The Java platform has well-established set of naming conventions, which fall into two categories : typographical and grammatical :

• Components should consist of lowercase alphabetic characters and rarely digits
• The name of the package that will be used outside your organization should begin with your organization’s Internet domain name with the component reversed (net.dammak). Acronyms are accepted.
• Class and interface names, including enums and annotation type names, should consist of one or more words, with the first letter of each word capitalized. Abbreviations are to be avoided.
• Method and field names follow the same typographical conventions as class, except that the first letter should be lowercase.
• Constant name should consist of one or more uppercase words separated by underscore.
• Type parameter names usually consist on a single letter

Grammatical naming conventions are more flexible and more controversial than typographical conventions :

• No grammatical naming convention for packages
• Instantiable classes are named with singular noun or noun phrase
• Non instantiable utility classes are often named with a plural noun (Collectors, Collections)

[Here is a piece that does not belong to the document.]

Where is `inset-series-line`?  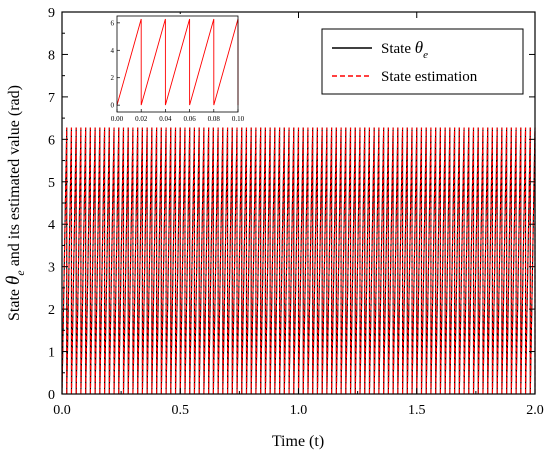 inset-series-line is located at coordinates (178, 62).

• Interface are named like classes or with an adjective ending in able or ible for example Runnable, Iterable, Accessible…
• Because annotation types have so many uses, no part of speech predomintaes
• Nouns, verbs, prepositions and adjectives are all commons (BindingAnnotation, Inject…)

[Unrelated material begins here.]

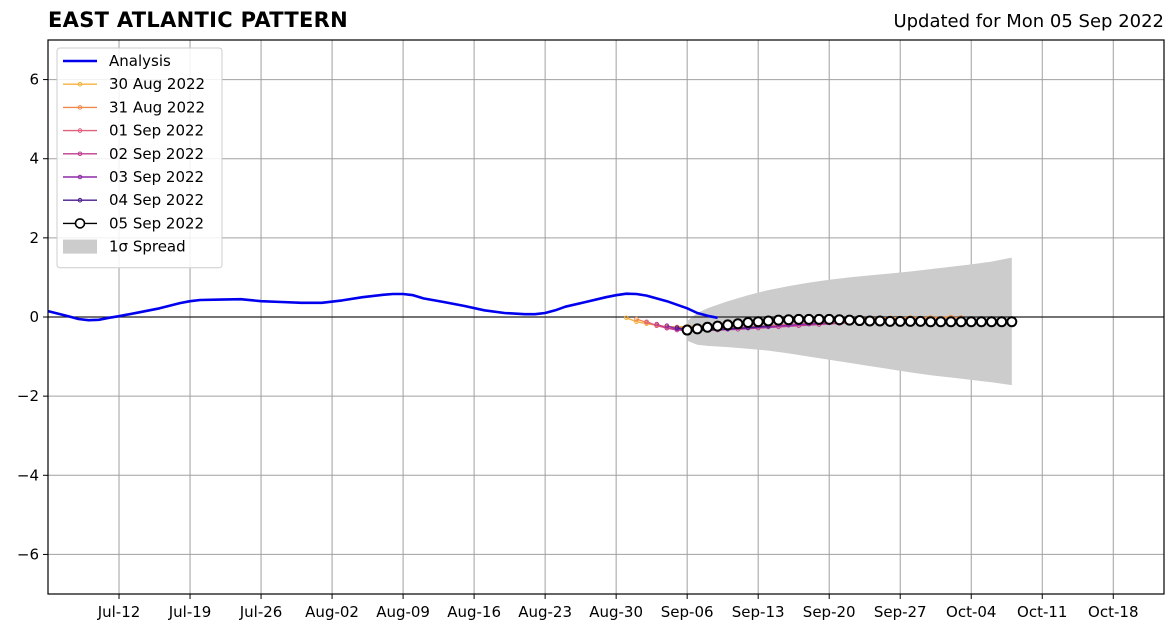  I want to click on legend-label: 03 Sep 2022, so click(156, 177).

• Methods that performs some actions are generally named with a verb
• Methods that return a boolean value have usually names that begin with is or has
• Methods that return a non-boolean function function or attribute of the object are usually named with a noun, a noun phrase or a verb phrase beginning with the verb get for example size , getTime, hashCode
• Instance methods that convert the type of an object returning an independent object of a different type are often called toType for example toString
• Methods that return a view whose type differs from that of the receiving object are called asType; for example asList
• Methods that return a primitive with the same value as the object called typeValue; for example intValue
• Common names of static factories include from, valueOf , instance, getInstance …
• Grammatical conventions for field names are less well established and less important than those for classes.
• Grammatical conventions for local variables are similar to those for fields but even weaker.